▶ **Aim of the task**
In the data below, find every line with the string "logo" and pull it out.

▶ **Listed entries**
——
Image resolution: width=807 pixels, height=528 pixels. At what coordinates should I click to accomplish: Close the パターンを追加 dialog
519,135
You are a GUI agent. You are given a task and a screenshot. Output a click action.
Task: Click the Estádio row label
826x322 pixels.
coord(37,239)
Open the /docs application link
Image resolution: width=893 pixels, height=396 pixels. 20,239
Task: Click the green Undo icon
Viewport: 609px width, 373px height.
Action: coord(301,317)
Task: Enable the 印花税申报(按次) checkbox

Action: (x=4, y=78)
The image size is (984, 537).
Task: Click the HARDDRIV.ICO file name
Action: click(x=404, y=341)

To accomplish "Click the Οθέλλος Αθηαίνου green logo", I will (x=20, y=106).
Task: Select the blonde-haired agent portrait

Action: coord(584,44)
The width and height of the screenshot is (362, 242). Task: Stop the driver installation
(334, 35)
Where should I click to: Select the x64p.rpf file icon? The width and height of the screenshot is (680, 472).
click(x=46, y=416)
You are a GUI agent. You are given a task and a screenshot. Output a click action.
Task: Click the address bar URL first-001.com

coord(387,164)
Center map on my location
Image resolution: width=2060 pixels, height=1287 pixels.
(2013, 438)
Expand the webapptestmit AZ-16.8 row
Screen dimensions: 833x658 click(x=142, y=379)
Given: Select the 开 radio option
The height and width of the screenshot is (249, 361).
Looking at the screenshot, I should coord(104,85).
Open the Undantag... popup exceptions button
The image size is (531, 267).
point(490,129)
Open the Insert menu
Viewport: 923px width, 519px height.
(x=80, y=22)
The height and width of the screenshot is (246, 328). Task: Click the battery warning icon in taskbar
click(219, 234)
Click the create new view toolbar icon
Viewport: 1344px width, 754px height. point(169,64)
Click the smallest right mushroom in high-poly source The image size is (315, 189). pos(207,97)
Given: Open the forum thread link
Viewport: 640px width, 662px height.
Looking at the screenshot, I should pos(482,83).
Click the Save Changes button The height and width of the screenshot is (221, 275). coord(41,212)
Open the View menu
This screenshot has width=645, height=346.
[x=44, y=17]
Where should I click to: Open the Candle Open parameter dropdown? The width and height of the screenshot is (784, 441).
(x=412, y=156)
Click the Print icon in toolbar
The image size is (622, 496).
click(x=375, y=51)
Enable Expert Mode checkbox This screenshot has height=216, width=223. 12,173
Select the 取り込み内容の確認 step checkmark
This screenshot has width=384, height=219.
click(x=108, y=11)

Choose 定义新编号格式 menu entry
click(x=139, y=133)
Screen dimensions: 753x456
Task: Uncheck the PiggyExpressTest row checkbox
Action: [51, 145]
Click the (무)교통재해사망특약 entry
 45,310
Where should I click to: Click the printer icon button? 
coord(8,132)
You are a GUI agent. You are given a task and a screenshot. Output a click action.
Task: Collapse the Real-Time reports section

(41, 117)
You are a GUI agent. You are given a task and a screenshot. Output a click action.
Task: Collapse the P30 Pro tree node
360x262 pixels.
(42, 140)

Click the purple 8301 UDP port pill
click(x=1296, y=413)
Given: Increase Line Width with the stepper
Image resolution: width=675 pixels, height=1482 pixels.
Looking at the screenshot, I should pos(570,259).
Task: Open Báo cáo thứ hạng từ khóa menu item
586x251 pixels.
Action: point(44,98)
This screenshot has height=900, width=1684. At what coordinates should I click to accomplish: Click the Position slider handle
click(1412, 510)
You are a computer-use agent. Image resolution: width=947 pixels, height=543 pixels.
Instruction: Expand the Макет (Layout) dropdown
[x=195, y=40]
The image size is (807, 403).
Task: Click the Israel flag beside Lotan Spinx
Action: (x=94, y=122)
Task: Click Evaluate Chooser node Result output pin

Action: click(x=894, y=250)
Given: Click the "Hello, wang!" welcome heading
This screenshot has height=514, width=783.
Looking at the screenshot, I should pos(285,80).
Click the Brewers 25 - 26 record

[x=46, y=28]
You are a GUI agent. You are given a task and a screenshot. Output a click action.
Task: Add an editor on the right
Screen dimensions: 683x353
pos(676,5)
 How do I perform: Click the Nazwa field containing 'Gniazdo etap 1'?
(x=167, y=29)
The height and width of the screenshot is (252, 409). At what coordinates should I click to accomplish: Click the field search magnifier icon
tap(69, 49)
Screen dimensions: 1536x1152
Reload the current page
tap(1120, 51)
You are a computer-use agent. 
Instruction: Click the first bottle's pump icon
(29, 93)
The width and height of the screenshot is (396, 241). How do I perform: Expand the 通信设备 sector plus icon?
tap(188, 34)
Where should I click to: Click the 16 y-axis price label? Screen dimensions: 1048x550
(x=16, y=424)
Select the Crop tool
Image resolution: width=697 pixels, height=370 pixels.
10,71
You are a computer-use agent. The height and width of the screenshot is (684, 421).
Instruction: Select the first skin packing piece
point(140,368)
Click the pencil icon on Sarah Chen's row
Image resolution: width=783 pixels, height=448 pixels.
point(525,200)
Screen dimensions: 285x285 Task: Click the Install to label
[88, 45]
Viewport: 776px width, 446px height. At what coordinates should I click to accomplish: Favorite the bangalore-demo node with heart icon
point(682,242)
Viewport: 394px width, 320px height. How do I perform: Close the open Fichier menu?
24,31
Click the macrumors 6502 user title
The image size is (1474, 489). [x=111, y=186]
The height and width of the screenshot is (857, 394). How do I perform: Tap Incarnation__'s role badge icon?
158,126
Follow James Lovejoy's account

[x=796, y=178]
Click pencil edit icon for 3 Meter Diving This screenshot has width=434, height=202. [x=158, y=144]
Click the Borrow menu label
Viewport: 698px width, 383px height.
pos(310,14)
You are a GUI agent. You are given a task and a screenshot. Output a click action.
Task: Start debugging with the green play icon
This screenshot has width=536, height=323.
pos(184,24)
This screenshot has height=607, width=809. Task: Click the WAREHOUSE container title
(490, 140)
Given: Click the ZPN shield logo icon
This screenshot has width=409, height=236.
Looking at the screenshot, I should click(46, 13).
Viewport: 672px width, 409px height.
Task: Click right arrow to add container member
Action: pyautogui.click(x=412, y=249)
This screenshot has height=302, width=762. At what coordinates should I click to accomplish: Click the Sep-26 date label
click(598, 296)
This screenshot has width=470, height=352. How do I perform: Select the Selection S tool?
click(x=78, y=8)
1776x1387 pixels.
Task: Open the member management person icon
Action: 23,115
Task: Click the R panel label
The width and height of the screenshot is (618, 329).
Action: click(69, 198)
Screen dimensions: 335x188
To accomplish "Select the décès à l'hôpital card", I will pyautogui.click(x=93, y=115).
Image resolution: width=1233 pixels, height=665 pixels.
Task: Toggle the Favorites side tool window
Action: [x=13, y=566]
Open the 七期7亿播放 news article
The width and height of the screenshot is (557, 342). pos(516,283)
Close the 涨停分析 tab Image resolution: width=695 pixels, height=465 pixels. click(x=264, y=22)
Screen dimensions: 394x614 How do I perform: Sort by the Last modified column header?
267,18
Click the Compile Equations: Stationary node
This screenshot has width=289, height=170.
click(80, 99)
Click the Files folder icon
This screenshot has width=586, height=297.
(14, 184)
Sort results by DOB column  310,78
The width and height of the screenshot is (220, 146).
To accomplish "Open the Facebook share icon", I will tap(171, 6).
——
▶ **Reply**
To accomplish "Click the Οθέλλος Αθηαίνου green logo", I will (x=20, y=106).
Given: Click the ZPN shield logo icon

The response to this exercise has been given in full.